Dans un an déjà, la France choisira son président de la République. Le rendez-vous cardinal de notre vie politique, dans un pays où on attend tout ou presque du président, se prépare dans un contexte inédit, marqué par la crise sanitaire, et laissant entrevoir des inconnues majeures rendant les pronostics impossibles.
1/ L’abstention triomphante ? Avec 22% au premier tour, 25% au second (ou le niveau de blancs et nul était de surcroît très élevé), le cru 2017 s’était révélé assez médiocre sans pour autant traduire un effondrement. Alors que tous les indicateurs, notamment ceux de la confiance envers les institutions, sont au plus bas, alors que le jugement sur l’efficacité des politiques est souvent sévère, la logique voudrait qu’en droite ligne des tendances enregistrées (à l’exception des européennes), le recul de la participation se poursuive avec pour corollaire la montée de la part du vote protestataire dans les suffrages exprimés notamment au second tour. C’est ce qui aujourd’hui rend l’hypothèse d’une victoire de Marine le Pen plausible, c’est-à-dire un scenario qu’il n’est pas possible d’écarter.
2/Quelle sortie de crise ? En aurons-nous totalement fini avec la crise sanitaire ou nous débattrons-nous encore avec les variants ? Lorsqu’on demande aux Français « quand retrouverons-nous une vie normale ? », un sur deux répond pas avant 2022, et un quart d’entre eux choisit cette terrible réponse : « jamais ». Globalement très critiques sur la gestion de la crise sanitaire (l’action économique mise à part), la tentation du vote sanction sera forte. Une partie des électeurs nuancera t-elle ce constat par un double benchmark : Les opposants auraient-ils faits mieux ? Les autres pays ont-ils vraiment fait mieux ? Enfin, même en faisant le pari de l’optimisme sanitaire, serons-nous dans un moment de reprise économique, ou en plein cœur de la crise sociale avec son cortège de licenciements et de précarités, ce qui aurait un impact direct sur la campagne électorale. À l’égard du président sortant, les Français se rendront aux urnes avec une question clé : « nous a-t-il protégés » ou « nous a-t-il exposés ? ».
3/ Sur quels thèmes ? L’histoire des campagnes n’est pas à ce sujet très linéaire. Si « la fracture sociale » ou « le travailler plus pour gagner plus » ont marqué 1995 et 2007, 2012 et 2017 se sont plutôt joués sur une posture « le président normal » pour Hollande, et le mix « renouveau-en même temps » pour Macron. Et 2002 s’était singularisée par une focalisation sur les questions de sécurité, qui seront bien sur très présentes en 2022. Les enjeux économiques, emploi et pouvoir d’achat, restent à date dans le peloton de tête des préoccupations. Mais si on observe les grandes tendances depuis cinq ans, c’est bien sûr l’enracinement des enjeux environnementaux et la focalisation sur les questions de santé qui est marquante. Ce couple santé-environnement sera-t-il au centre de la campagne, constituera-t-il un déterminant du vote, ou fera t-il figure de passage obligé ?

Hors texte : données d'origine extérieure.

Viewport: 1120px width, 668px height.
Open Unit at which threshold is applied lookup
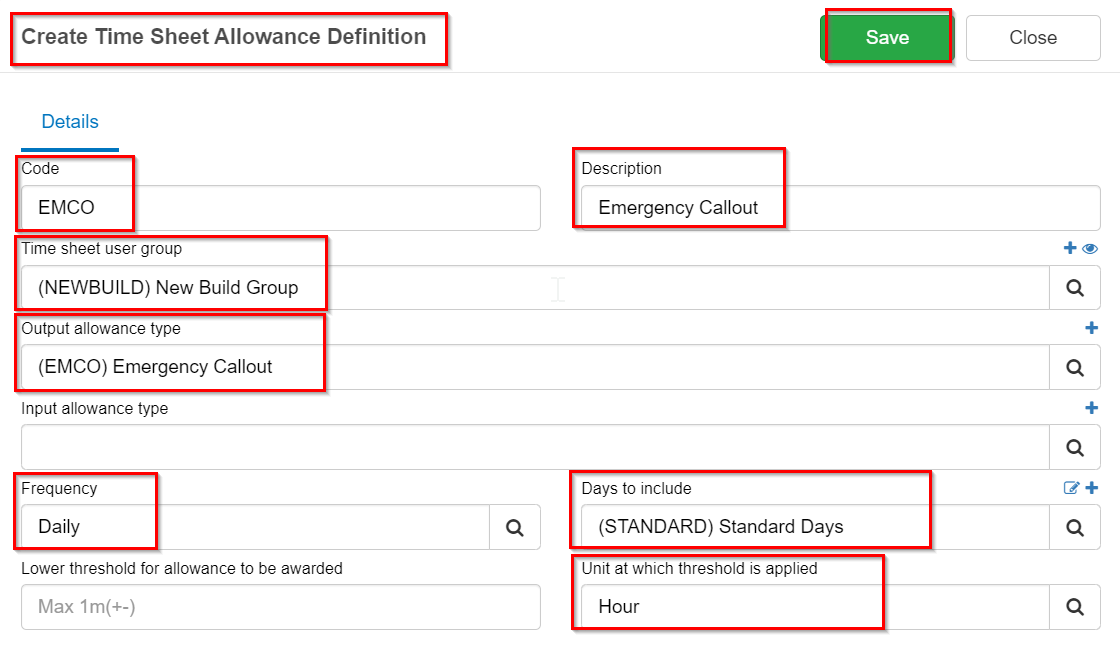coord(1075,607)
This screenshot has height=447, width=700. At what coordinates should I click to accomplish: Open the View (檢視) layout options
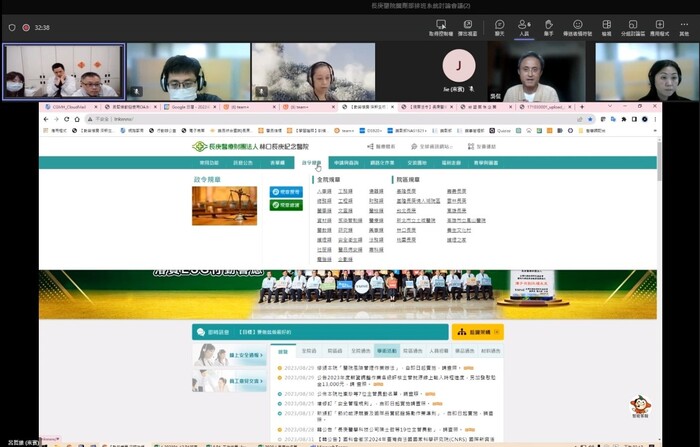(x=607, y=26)
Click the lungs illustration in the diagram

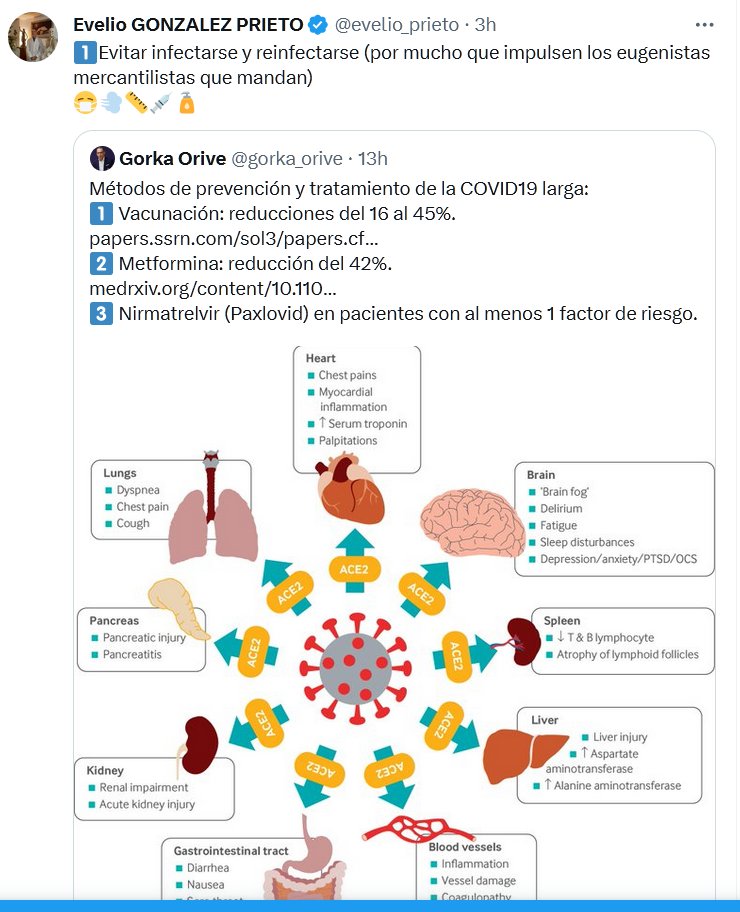point(212,510)
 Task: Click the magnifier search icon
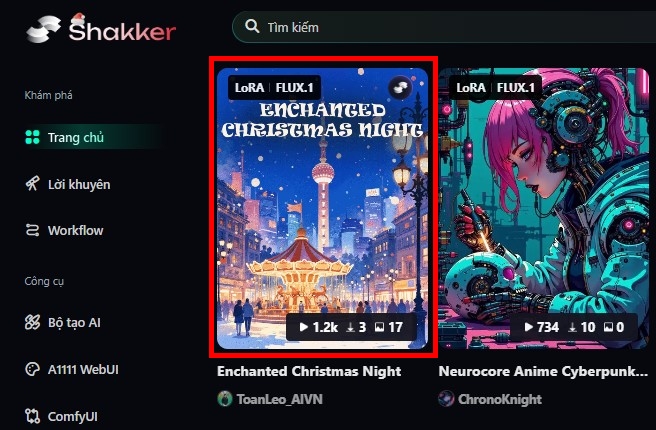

4/ Match retour ou balles neuves ?
À un an de l’élection, il faut prendre les sondages pour ce qu’ils sont, une photographie à T0 des rapports de force. Ils indiquent pour l’instant une polarisation autour des deux finalistes de 2017. Mais ce match annoncé satisfait-il vraiment les attentes ? Il est toujours possible que l’offre électorale laisse émerger un « troisième homme », ou un candidat indétectable aujourd’hui sur les radars politiques classiques. La demande de renouveau version soft, ou le dégagisme version dure est toujours à l’œuvre. Depuis la défaite de Churchill en 1945, on sait qu’après une crise, les citoyens peuvent vouloir tourner une page et se débarrasser des visages qui évoquent en eux le temps de l’épreuve.
5/ Clivages ou rassemblement ? C’est bien sur l’enjeu essentiel. Au moment ou 75% des Français pensent que la crise a renforcé les fractures et les divisions, et alors que nos concitoyens attendent toujours d’un président qu’il incarne le rassemblement, rien ne laisse penser que les candidats se préparent dans cet esprit. Les causes en sont multiples : l’échéance qualificative du premier tour, la difficulté à rayonner au-delà de son couloir politique, la polarisation du débat public y sont pour beaucoup. Si la campagne se fait sur les clivages, le président élu aura bien du mal ensuite à exercer son mandat face à un pays morcelé. Et s’il faut attendre le second tour pour parler rassemblement, quinze jours sembleront bien courts.